Mediadores portugueses continuam a viver só de comissões de seguros

  • ECO Seguros
  • 31 Março 2026

Supervisor europeu assinala que os agentes de seguros portugueses vivem exclusivamente de comissões de seguros, enquanto europeus vivem também de consultoria e outros negócios.

A European Insurance and Occupational Pensions Authority (EIOPA) divulgou o seu terceiro relatório sobre a aplicação da Insurance Distribution Directive (IDD), avaliando o mercado europeu de distribuição de seguros desde a sua entrada em vigor em outubro de 2018. O relatório examina mudanças na estrutura do mercado, atividades transfronteiriças, qualidade do aconselhamento, métodos de venda e o impacto da IDD em pequenas e médias empresas do setor.

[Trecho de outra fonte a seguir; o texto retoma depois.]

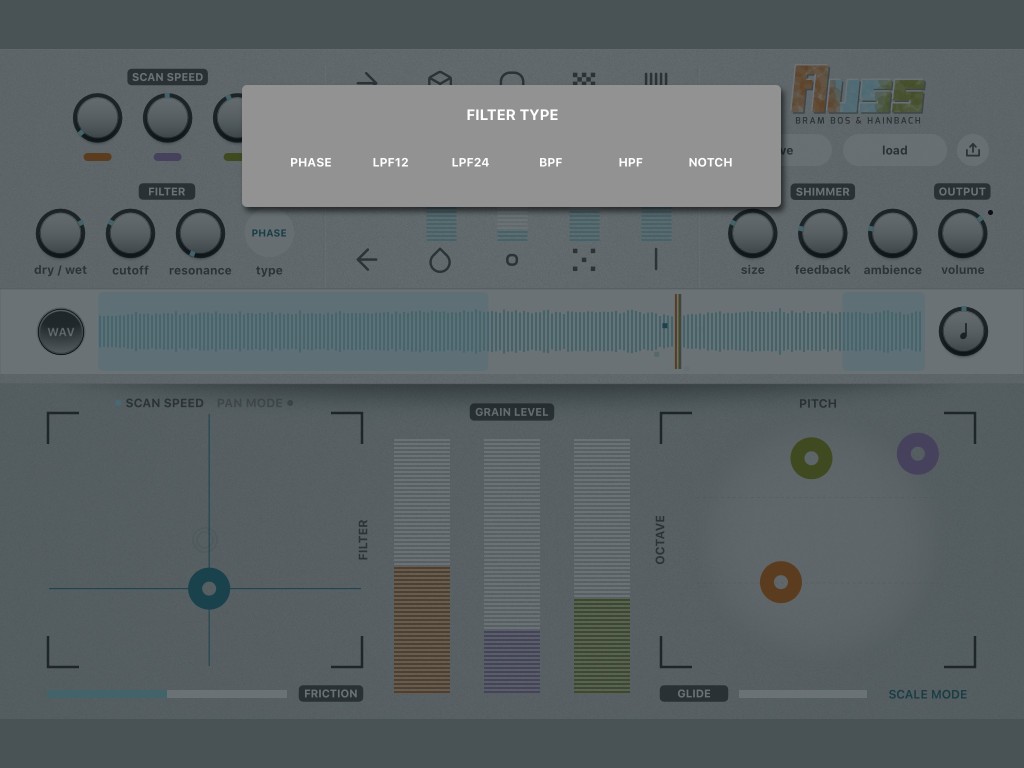Toggle SCALE MODE for pitch
Screen dimensions: 1024x768
coord(927,694)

O relatório assinala que as apólices contratadas online continuam a um nível muito baixo. Em Portugal apenas 6% dos seguros são finalizados via internet, e em Itália são 1,3%, verificando-se uma tendência mais acentuada nos seguros Não Vida que nos Vida. No outro extremo, Chéquia conta com 48% de seguros contratados e França 33%.

Portugal vem ainda referido, com a Croácia, como um dos países onde comissões para a mediação de seguros de até 50% do prémio bruto ainda foram observadas, mesmo após alertas da EIOPA sobre potenciais conflitos de interesse. Também menciona que a ASF – Autoridade de Supervisão de Seguros e Fundos de Pensões e supervisor em Portugal, realizou um estudo interno detetando situações de comissões elevadas em seguros de proteção de crédito.

O número de intermediários registados na UE diminuiu nos últimos dois anos, devido à consolidação do setor, requisitos profissionais mais rigorosos e dificuldade em atrair novos talentos para substituir profissionais que se aposentam. Neste momento são cerca de 828 mil os mediadores ativos na Europa. Em paralelo, o número de intermediários com passaporte europeu cresceu 12% entre 2020 e 2024, evidenciando um maior interesse na distribuição transfronteiriça.

Embora a qualidade do aconselhamento dos clientes pelos mediadores de seguros tenha melhorado em alguns mercados, persistem deficiências significativas, especialmente no pós-venda, como tempos muito longos para processamento de sinistros. Um exercício recente de mystery shopping da EIOPA revelou que sessões mais longas e detalhadas nem sempre resultam em melhores produtos para os clientes, sugerindo a necessidade de simplificar os processos de venda.

No domínio digital, a IA generativa começa a ser integrada em chatbots e ferramentas de vendas, com potencial impacto nas atividades diárias dos intermediários. O relatório destaca que a IDD não regula de forma abrangente os canais digitais nem fornece orientações detalhadas para modelos de aconselhamento baseados em IA, criando espaço para clarificação regulatória futura.

Evidências de autoridades nacionais e ESAs (Autoridades Europeias de Supervisão Financeira) mostram que divulgações de sustentabilidade e avaliações de preferências são frequentemente mal compreendidas pelos consumidores e aplicadas de forma inconsistente. Apesar de produtos inadequados terem sido identificados apenas em casos limitados, preocupações sobre proporcionalidade e eficácia das regras atuais persistem.

Apesar do aumento da supervisão, incentivos desalinhados e transparência insuficiente continuam a representar riscos para a proteção do consumidor, sobretudo na distribuição de seguros de vida e credit protection insurance (CPI).

A EIOPA conclui que a IDD mantém padrões mínimos para uma distribuição justa e transparente de seguros na UE, mas desafios persistem, sobretudo na digitalização, nos processos de venda e na integração das preferências de sustentabilidade. ” A EIOPA continuará a trabalhar nestas áreas, promovendo a convergência supervisora e apoiando a implementação da Retail Investment Strategy da Comissão Europeia e a futura revisão da IDD”, conclui.